**PROBLEMS TO SOLVE**
- a) Using the passage on reconciliation, decide whether each statement agrees with it: (i) the second scene covers verses 13 to 18; (ii) God's purpose is to destroy distinction; (iii) the horizontal reconciliation enables the vertical one. Answer yes or no for each and quote the deciding words.
- b) Revise the passage on reconciliation, starting at "God did not" and ending at "of the gospel.", with "alienation" changed to "estrangement".

**SOURCE PASSAGE**
:::

So, the first scene is one of humanity divided from God and one another.

Scene 2: Jesus

Then, in verses 13 to 18, the curtain falls and rises on a second scene, a scene of Jesus. Here we come to two precious little words: “but now.” “But now in Christ Jesus you who once were far off have been brought near by the blood of Christ” (13). We have leapt from past to present, the way things were to the way they are.

God did not leave us in our state of warfare and alienation but sent his Son to reconcile us first to God and then to one another. The vertical reconciliation enables and necessitates a horizontal one. It is not difficult to discern the theme in these few verses:

  • “He himself is our peace, who has made us both one“ (14).
  • “that he might create in himself one new man in place of the two” (15).
  • “that he might reconcile us both to God in one body through the cross, thereby killing the hostility” (16).

Paul’s point is clear: The work of Jesus is all about unity! The existence of division is proof that we haven’t yet fully worked out the implications of the gospel.

In the death and resurrection of Jesus Christ, God created one new race, one new people, that supersedes all others. This means the core of our identity is not Jew or Gentile. It’s not black or white, male or female, culture or place of origin. The core of our identity and the one that unites us all is “Jesus Christ.” All those other distinctions still exist and still matter—God has a glorious purpose in two genders, in many races, in myriad ethnicities. God’s purpose is not to destroy distinction but to destroy division. It’s not to promote uniformity but to promote unity.

:::

**INFORMATION**
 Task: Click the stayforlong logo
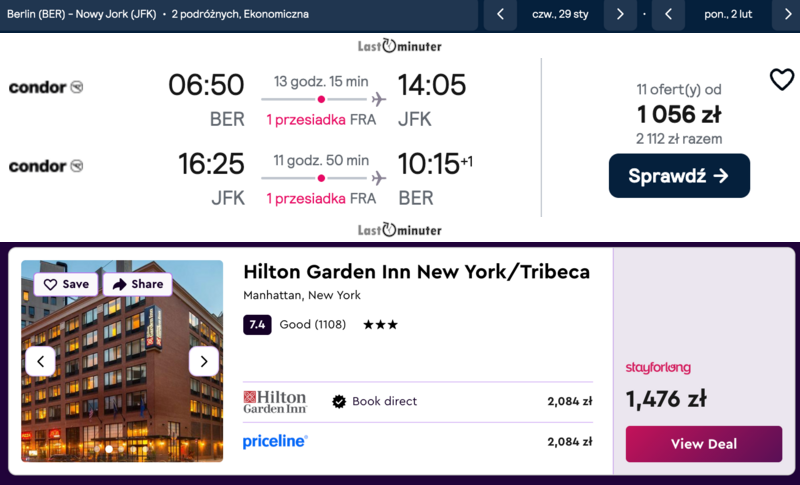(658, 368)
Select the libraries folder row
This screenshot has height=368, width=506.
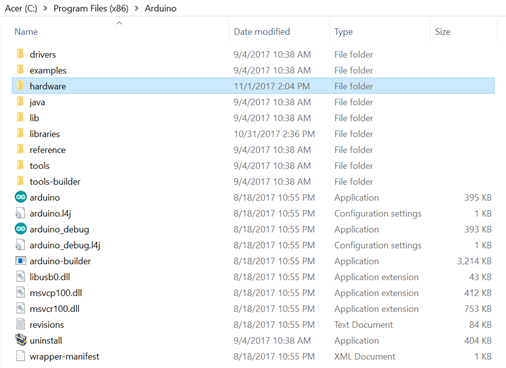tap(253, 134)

:::

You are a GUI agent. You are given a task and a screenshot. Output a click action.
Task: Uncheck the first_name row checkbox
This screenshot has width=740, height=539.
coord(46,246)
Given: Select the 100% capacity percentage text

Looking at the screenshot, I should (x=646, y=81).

:::

**ANSWERS PROVIDED**
- a)
(i) Yes: "in verses 13 to 18, the curtain falls and rises on a second scene, a scene of Jesus."
(ii) No: "God’s purpose is not to destroy distinction but to destroy division."
(iii) No: "The vertical reconciliation enables and necessitates a horizontal one."

- b)
God did not leave us in our state of warfare and estrangement but sent his Son to reconcile us first to God and then to one another. The vertical reconciliation enables and necessitates a horizontal one. It is not difficult to discern the theme in these few verses:

  • “He himself is our peace, who has made us both one“ (14).
  • “that he might create in himself one new man in place of the two” (15).
  • “that he might reconcile us both to God in one body through the cross, thereby killing the hostility” (16).

Paul’s point is clear: The work of Jesus is all about unity! The existence of division is proof that we haven’t yet fully worked out the implications of the gospel.